EP by Sara Niemietz
- Released: June 14, 2012
- Recorded: Taylor Made Studios Los Angeles, California
- Genre: Rock, jazz, blues
- Length: 22:48
- Language: English
- Label: Indie
- Producer: W. G. Snuffy Walden, Sara Niemietz

Sara Niemietz chronology
| Without A Net | Push Play |  |

= Push Play (EP) =

Push Play is the third independent CD release for singer, songwriter and actress, Sara Niemietz.
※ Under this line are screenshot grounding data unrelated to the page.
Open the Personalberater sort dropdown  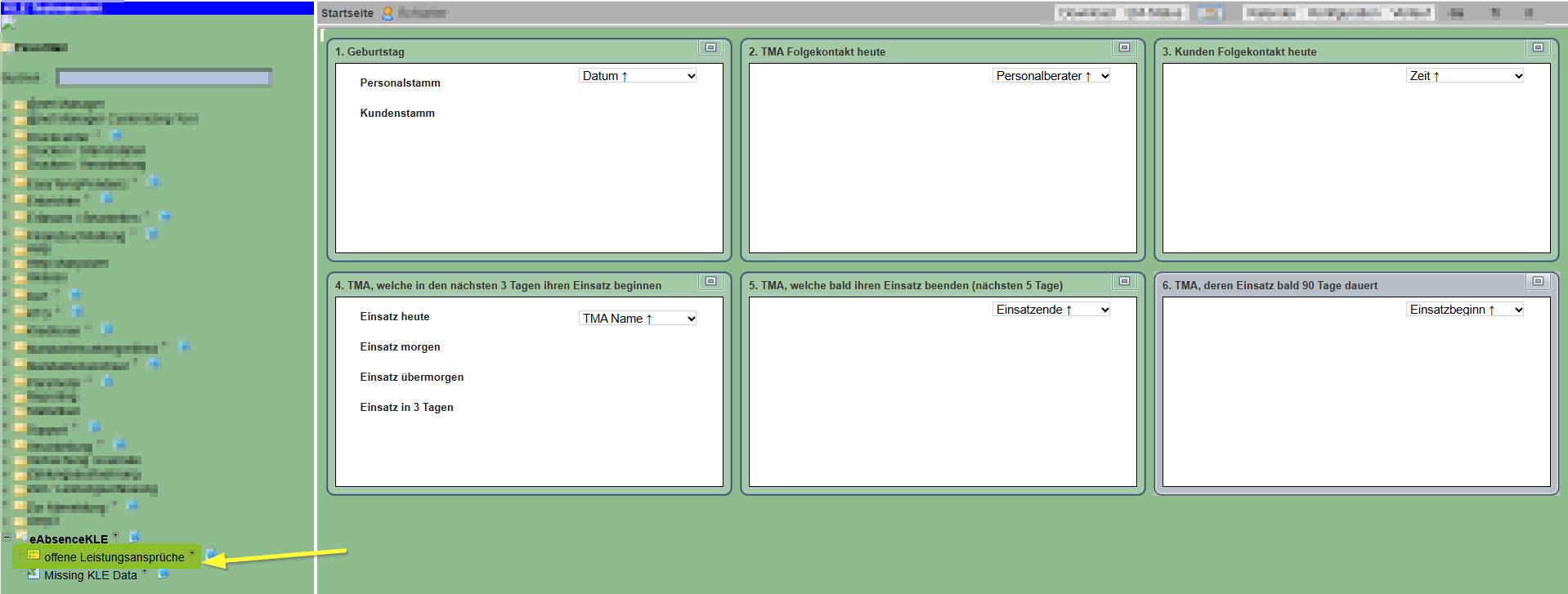[1051, 76]
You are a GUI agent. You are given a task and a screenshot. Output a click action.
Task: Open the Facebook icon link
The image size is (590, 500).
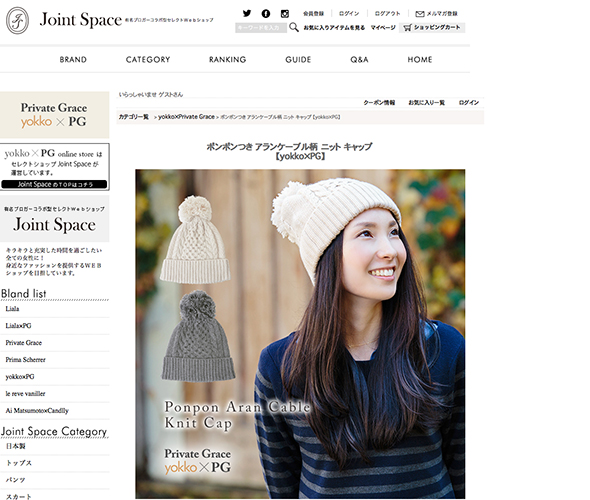point(266,14)
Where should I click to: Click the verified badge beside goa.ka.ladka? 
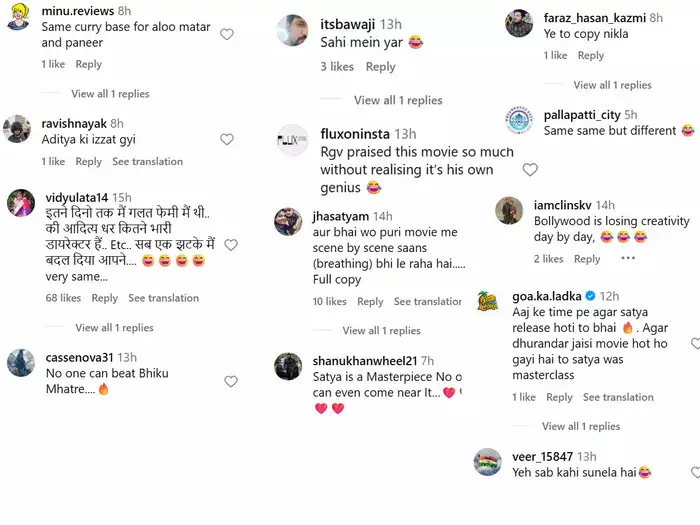point(590,297)
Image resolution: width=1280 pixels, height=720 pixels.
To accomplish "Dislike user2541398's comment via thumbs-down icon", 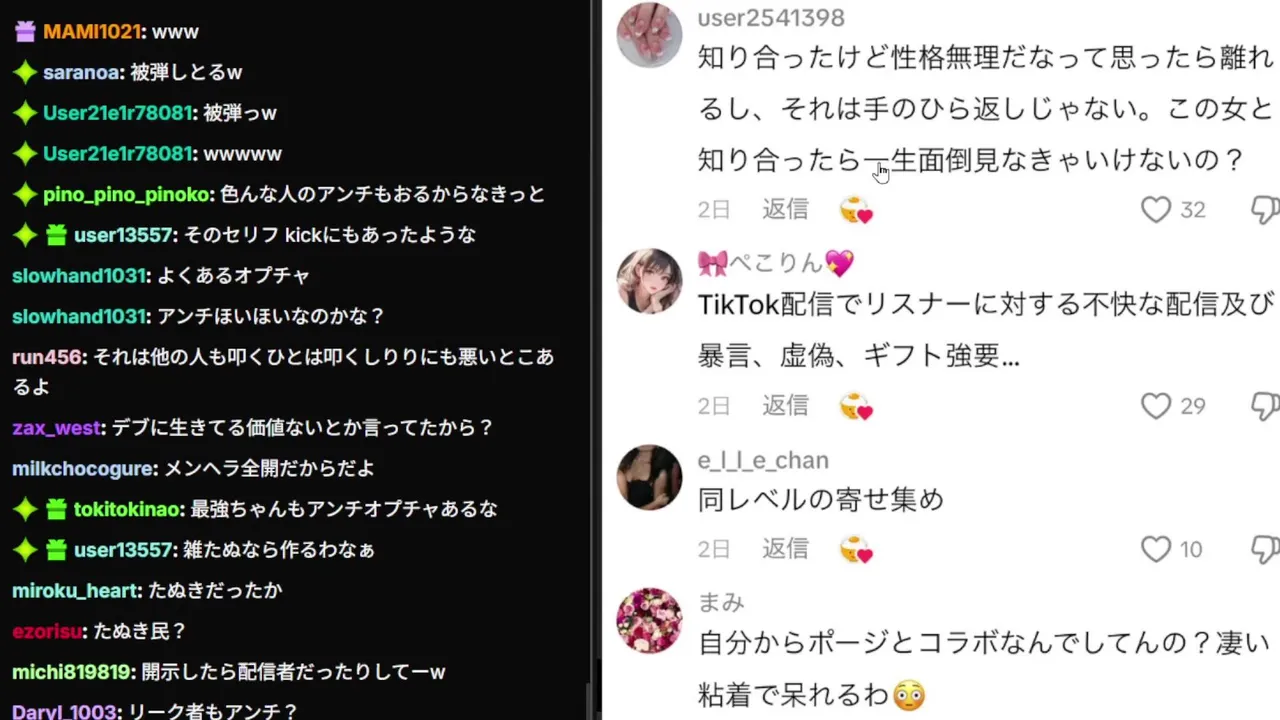I will click(1266, 210).
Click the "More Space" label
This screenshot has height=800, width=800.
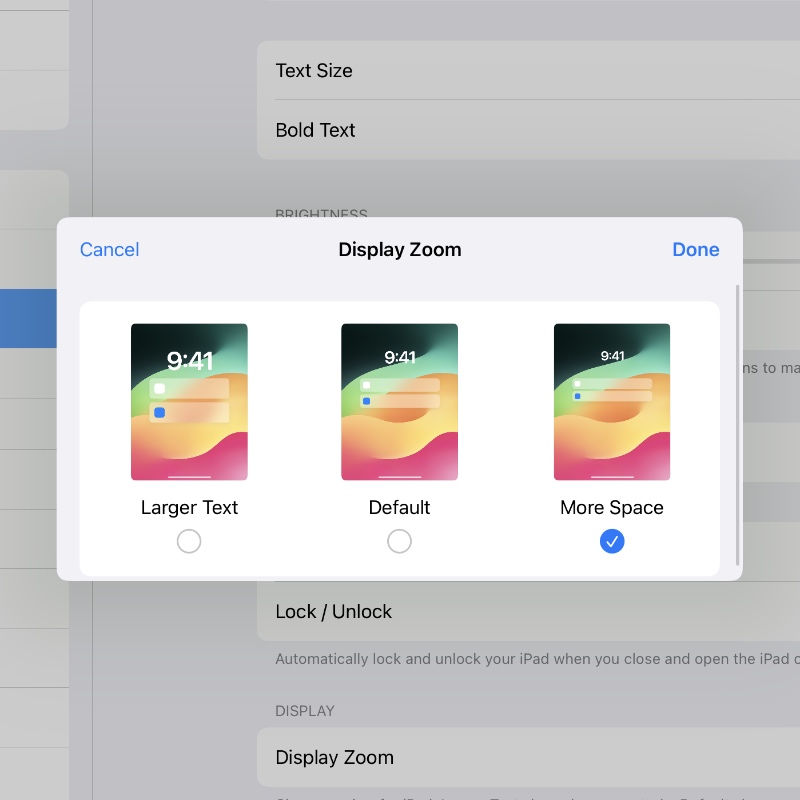(612, 507)
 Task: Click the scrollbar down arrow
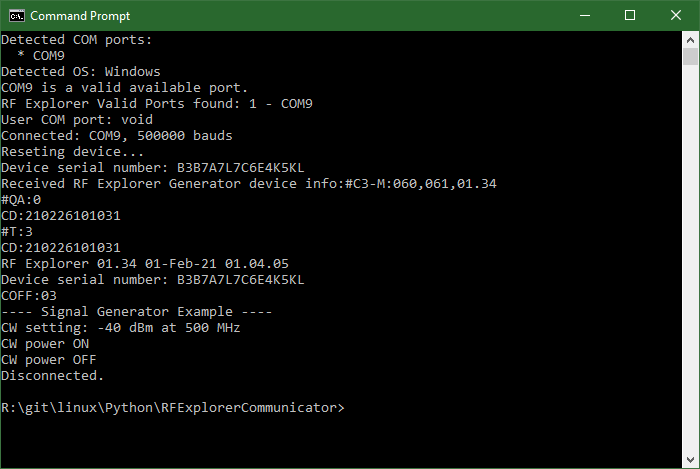(690, 460)
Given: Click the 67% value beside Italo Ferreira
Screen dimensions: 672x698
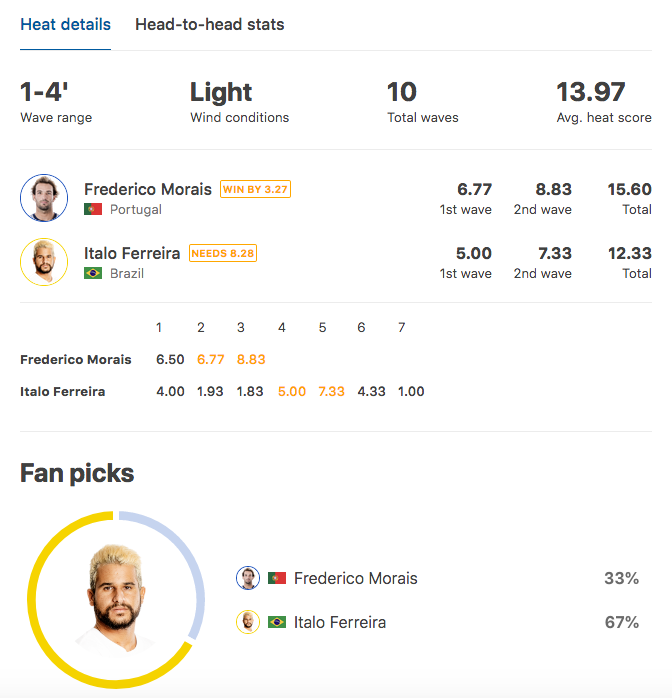Looking at the screenshot, I should click(622, 622).
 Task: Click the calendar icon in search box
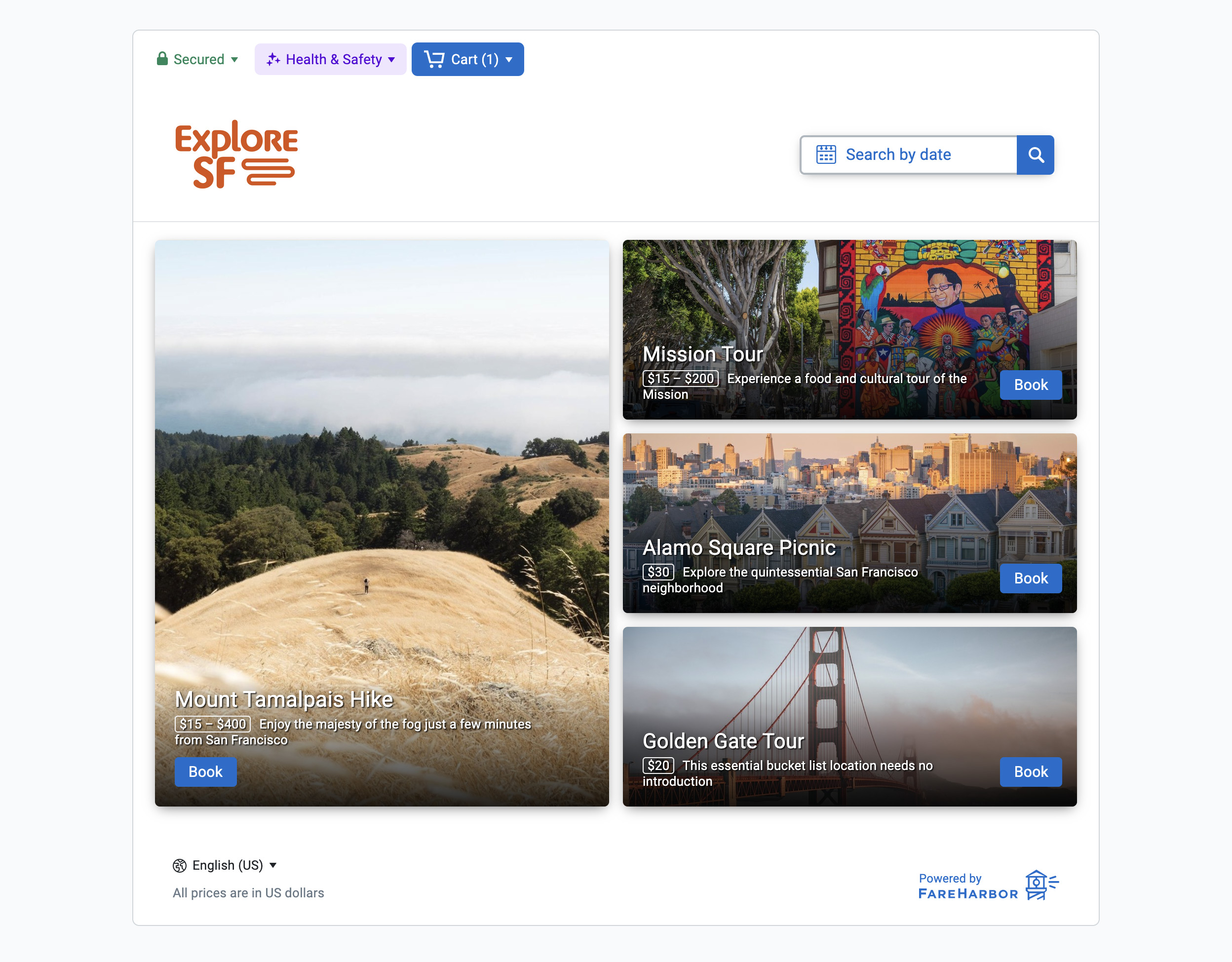pyautogui.click(x=826, y=154)
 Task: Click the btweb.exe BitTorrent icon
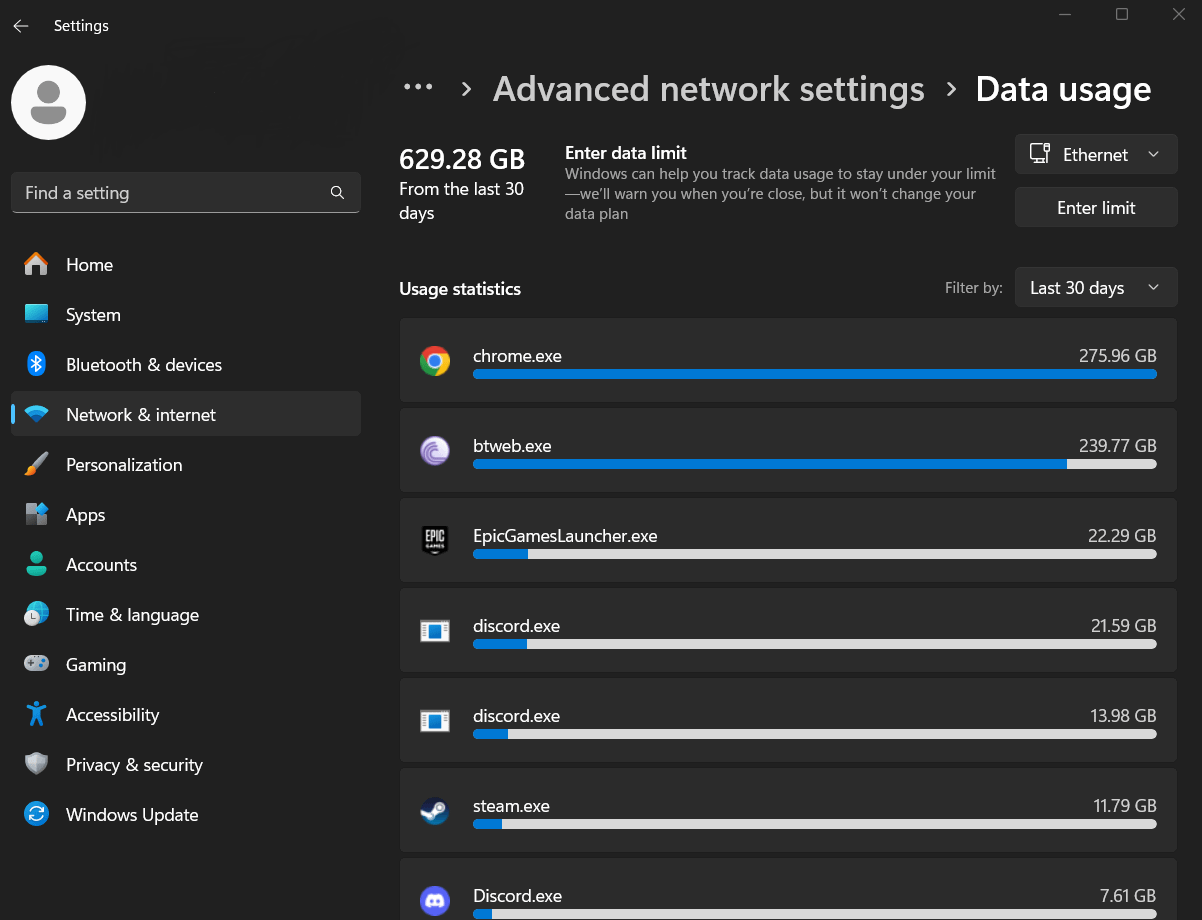pyautogui.click(x=435, y=451)
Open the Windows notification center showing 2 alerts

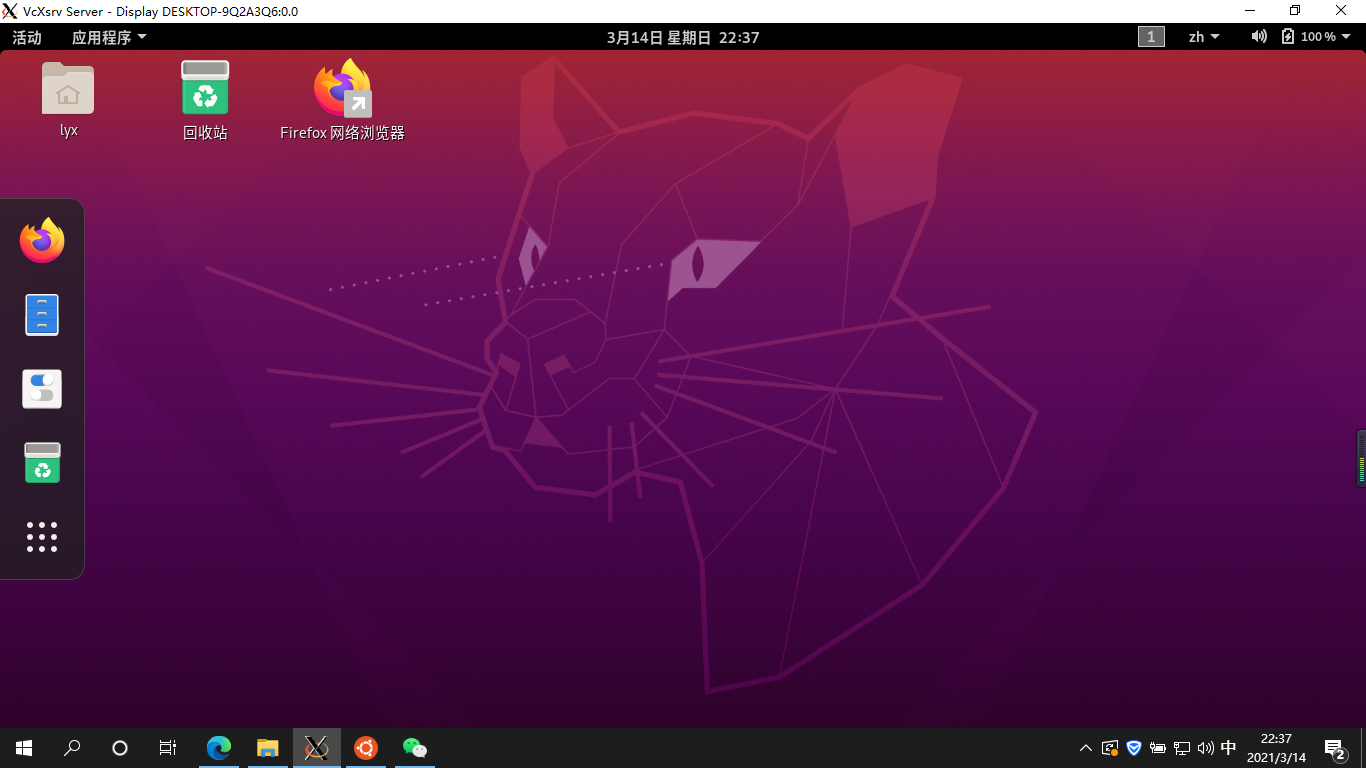tap(1334, 747)

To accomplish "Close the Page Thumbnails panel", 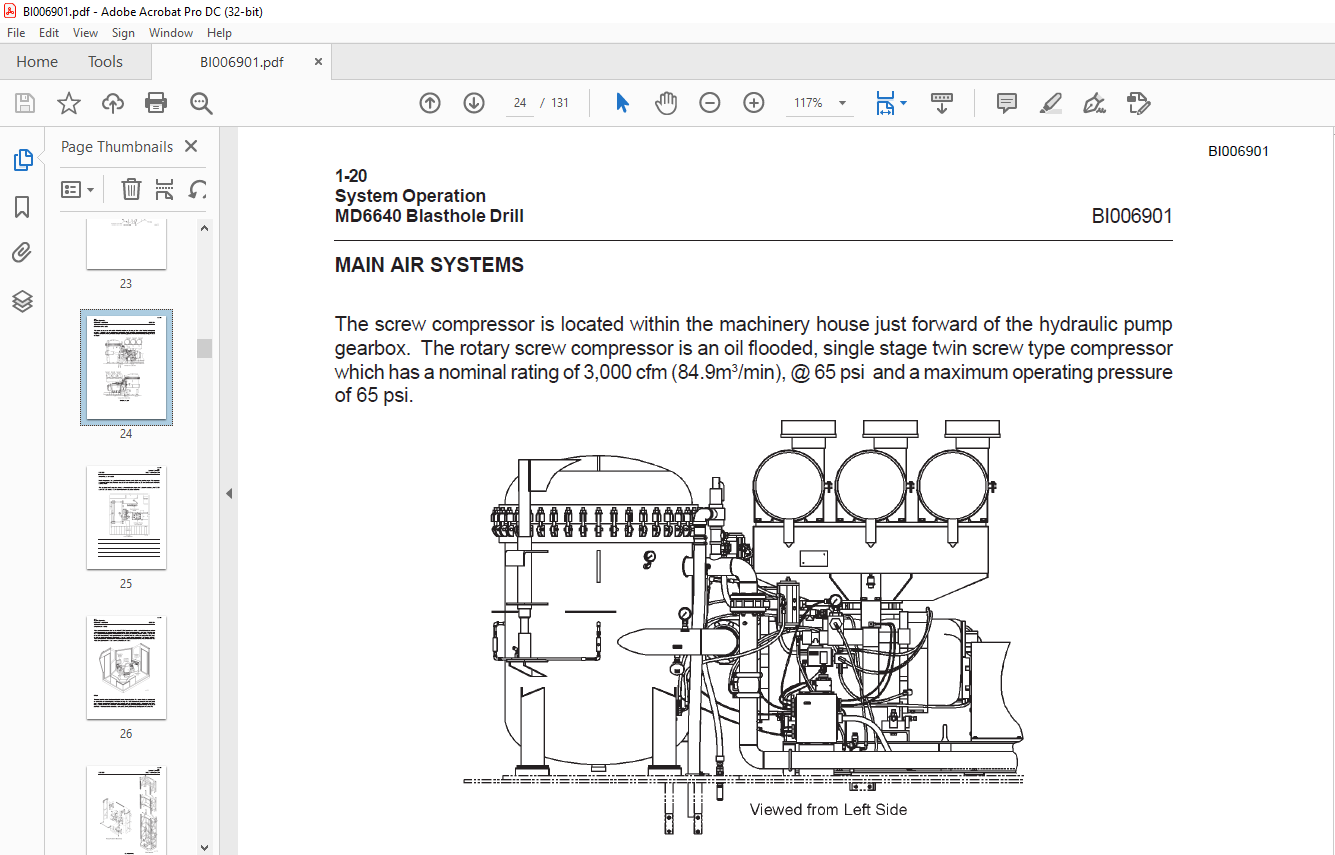I will pyautogui.click(x=192, y=146).
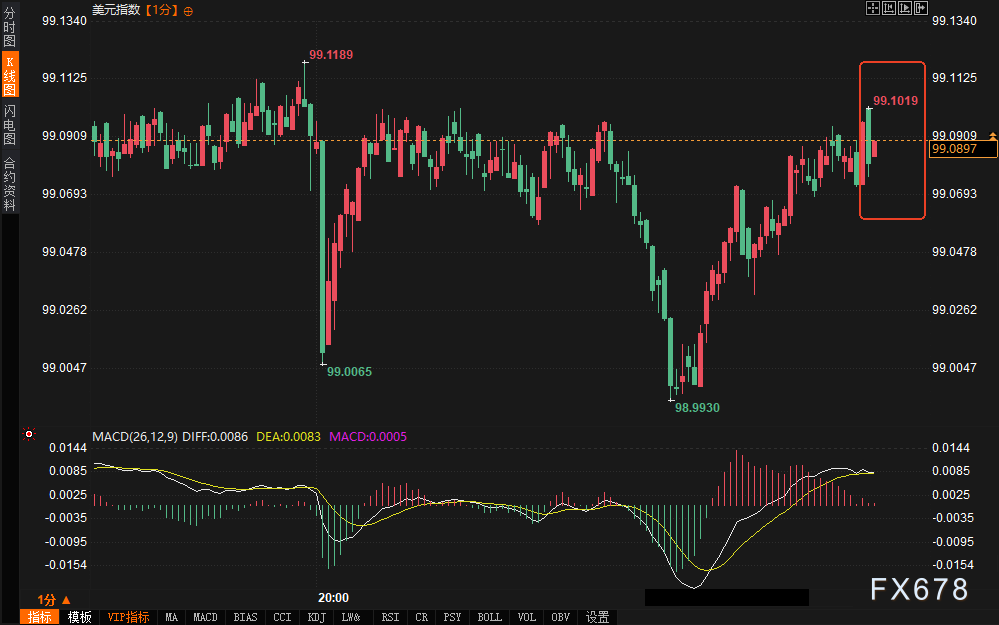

Produced by Emmy Award winner, W. G. Snuffy Walden and Sara Niemietz, Push Play is an EP consisting of six original songs.

== Description ==

Push Play showcases the musical style of Sara Niemietz in collaboration with Emmy Award winning composer-instrumentalist W. G. Snuffy Walden and Grammy Award winning composer-producer Glen Ballard.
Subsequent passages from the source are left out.